Reading Tudor-Stuart Texts Through Cultural Historicism

Capa
University Press of Florida, 1996 - 201 páginas
In an assessment of the new historicism as a form of historical knowledge, Albert Tricomi moves beyond it to present what he calls new cultural historicism. In pursuing this theme, he examines Tudor-Stuart representations of surveillance and the cultural oversight of the sexual body as revealed in Elizabethan-Jacobean drama to bring together two discourses that have not been joined before.
Tricomi shows the inadequacy of an older, event-based historical criticism that excludes various forms of cultural knowledge, including metaphor and states of mind as revealed in literary texts.
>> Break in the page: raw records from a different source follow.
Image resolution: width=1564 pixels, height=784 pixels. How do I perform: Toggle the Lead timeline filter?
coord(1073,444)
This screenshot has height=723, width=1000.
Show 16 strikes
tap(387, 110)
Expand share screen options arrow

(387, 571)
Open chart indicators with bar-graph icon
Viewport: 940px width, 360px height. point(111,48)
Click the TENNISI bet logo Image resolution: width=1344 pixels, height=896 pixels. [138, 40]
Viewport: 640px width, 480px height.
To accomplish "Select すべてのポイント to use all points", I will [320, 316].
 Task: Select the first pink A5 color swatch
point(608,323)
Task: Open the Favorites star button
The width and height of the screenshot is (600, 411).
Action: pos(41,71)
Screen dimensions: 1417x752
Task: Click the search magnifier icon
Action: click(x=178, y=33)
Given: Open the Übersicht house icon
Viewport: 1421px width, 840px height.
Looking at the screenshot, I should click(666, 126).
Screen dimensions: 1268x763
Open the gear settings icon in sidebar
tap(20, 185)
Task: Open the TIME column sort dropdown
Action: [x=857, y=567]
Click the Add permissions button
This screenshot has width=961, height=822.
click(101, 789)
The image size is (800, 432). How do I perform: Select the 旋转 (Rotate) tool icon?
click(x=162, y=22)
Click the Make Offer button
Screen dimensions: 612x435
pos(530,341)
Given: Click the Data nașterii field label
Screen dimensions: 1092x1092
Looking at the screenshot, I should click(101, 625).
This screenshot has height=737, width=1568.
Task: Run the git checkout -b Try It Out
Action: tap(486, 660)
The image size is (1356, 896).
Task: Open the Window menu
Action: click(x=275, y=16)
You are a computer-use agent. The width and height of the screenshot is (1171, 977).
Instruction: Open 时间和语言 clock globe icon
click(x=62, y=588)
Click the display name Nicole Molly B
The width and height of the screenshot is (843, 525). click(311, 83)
At the same time, he demonstrates a more robust historicism by joining functional cultural analyses to a conception of historical understanding that can recognize both events and processes.
Tricomi suggests new and controversial possibilities of what historicized literary studies might be. His study will contribute to the emergence of a more extensive and vigorous cultural historicism.

Acerca do autor (1996)

Albert H. Tricomi is professor of English and vice provost for undergraduate studies at Binghamton University, SUNY, and author or editor of numerous articles and books, including Anticourt Drama in England, 1603-1642; "Alfrede or Right Reinthron'd": A Translation of Drury's "Alvredus sive Alfredus," a Critical Edition; and Early Drama to 1600.